YOUR OBJECTIVE | For this task, every record below must be reproduced exactly.

[Records drawn from a dataset]
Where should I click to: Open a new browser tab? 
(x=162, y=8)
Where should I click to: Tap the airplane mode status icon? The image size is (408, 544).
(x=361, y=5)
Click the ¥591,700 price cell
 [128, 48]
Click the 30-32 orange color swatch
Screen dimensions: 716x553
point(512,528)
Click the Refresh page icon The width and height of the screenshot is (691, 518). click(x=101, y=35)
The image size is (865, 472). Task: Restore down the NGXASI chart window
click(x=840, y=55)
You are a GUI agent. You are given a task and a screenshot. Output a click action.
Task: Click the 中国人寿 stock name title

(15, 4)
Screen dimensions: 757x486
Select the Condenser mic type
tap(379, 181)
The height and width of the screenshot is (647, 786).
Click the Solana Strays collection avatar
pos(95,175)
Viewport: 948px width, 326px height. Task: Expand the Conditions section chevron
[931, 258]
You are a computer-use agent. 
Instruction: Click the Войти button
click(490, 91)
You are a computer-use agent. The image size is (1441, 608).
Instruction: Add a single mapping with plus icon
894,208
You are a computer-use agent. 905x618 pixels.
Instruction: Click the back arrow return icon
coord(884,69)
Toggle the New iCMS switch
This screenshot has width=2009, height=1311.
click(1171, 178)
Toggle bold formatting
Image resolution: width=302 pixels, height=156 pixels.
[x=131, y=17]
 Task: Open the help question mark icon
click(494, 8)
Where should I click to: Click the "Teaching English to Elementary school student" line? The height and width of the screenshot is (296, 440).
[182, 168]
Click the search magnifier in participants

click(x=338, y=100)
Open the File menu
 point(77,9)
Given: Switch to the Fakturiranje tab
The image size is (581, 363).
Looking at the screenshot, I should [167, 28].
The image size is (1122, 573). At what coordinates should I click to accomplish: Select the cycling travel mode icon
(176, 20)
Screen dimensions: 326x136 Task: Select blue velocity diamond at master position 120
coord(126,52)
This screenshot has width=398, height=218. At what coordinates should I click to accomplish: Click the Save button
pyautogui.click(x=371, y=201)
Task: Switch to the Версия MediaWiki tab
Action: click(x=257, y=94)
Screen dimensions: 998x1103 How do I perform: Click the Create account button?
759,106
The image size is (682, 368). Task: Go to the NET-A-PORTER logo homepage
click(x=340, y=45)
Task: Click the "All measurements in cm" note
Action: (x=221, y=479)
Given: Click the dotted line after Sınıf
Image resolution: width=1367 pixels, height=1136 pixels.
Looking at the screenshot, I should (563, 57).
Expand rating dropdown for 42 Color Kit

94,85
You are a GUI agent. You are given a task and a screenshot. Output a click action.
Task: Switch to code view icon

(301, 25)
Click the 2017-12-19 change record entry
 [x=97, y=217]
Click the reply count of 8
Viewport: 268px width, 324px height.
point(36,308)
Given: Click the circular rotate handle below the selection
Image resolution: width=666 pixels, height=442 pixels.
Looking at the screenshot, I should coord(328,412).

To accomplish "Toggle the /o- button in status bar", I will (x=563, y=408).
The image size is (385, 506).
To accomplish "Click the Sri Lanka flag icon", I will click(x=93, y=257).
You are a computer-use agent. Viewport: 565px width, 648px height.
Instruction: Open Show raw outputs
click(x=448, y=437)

SOLUTION BELOW |
Where should I click to: Open a new browser tab? 
(x=162, y=8)
Where should I click to: Tap the airplane mode status icon? The image size is (408, 544).
(x=361, y=5)
Click the ¥591,700 price cell
 [128, 48]
Click the 30-32 orange color swatch
Screen dimensions: 716x553
point(512,528)
Click the Refresh page icon The width and height of the screenshot is (691, 518). click(x=101, y=35)
The image size is (865, 472). Task: Restore down the NGXASI chart window
click(x=840, y=55)
You are a GUI agent. You are given a task and a screenshot. Output a click action.
Task: Click the 中国人寿 stock name title

(15, 4)
Screen dimensions: 757x486
Select the Condenser mic type
tap(379, 181)
The height and width of the screenshot is (647, 786).
Click the Solana Strays collection avatar
pos(95,175)
Viewport: 948px width, 326px height. Task: Expand the Conditions section chevron
[931, 258]
You are a computer-use agent. 
Instruction: Click the Войти button
click(490, 91)
You are a computer-use agent. The image size is (1441, 608).
Instruction: Add a single mapping with plus icon
894,208
You are a computer-use agent. 905x618 pixels.
Instruction: Click the back arrow return icon
coord(884,69)
Toggle the New iCMS switch
This screenshot has width=2009, height=1311.
click(1171, 178)
Toggle bold formatting
Image resolution: width=302 pixels, height=156 pixels.
[x=131, y=17]
 Task: Open the help question mark icon
click(494, 8)
Where should I click to: Click the "Teaching English to Elementary school student" line? The height and width of the screenshot is (296, 440).
[182, 168]
Click the search magnifier in participants

click(x=338, y=100)
Open the File menu
 point(77,9)
Given: Switch to the Fakturiranje tab
The image size is (581, 363).
Looking at the screenshot, I should [167, 28].
The image size is (1122, 573). At what coordinates should I click to accomplish: Select the cycling travel mode icon
(176, 20)
Screen dimensions: 326x136 Task: Select blue velocity diamond at master position 120
coord(126,52)
This screenshot has width=398, height=218. At what coordinates should I click to accomplish: Click the Save button
pyautogui.click(x=371, y=201)
Task: Switch to the Версия MediaWiki tab
Action: click(x=257, y=94)
Screen dimensions: 998x1103 How do I perform: Click the Create account button?
759,106
The image size is (682, 368). Task: Go to the NET-A-PORTER logo homepage
click(x=340, y=45)
Task: Click the "All measurements in cm" note
Action: (x=221, y=479)
Given: Click the dotted line after Sınıf
Image resolution: width=1367 pixels, height=1136 pixels.
Looking at the screenshot, I should (563, 57).
Expand rating dropdown for 42 Color Kit

94,85
You are a GUI agent. You are given a task and a screenshot. Output a click action.
Task: Switch to code view icon

(301, 25)
Click the 2017-12-19 change record entry
 [x=97, y=217]
Click the reply count of 8
Viewport: 268px width, 324px height.
point(36,308)
Given: Click the circular rotate handle below the selection
Image resolution: width=666 pixels, height=442 pixels.
Looking at the screenshot, I should coord(328,412).

To accomplish "Toggle the /o- button in status bar", I will (x=563, y=408).
The image size is (385, 506).
To accomplish "Click the Sri Lanka flag icon", I will click(x=93, y=257).
You are a computer-use agent. Viewport: 565px width, 648px height.
Instruction: Open Show raw outputs
click(x=448, y=437)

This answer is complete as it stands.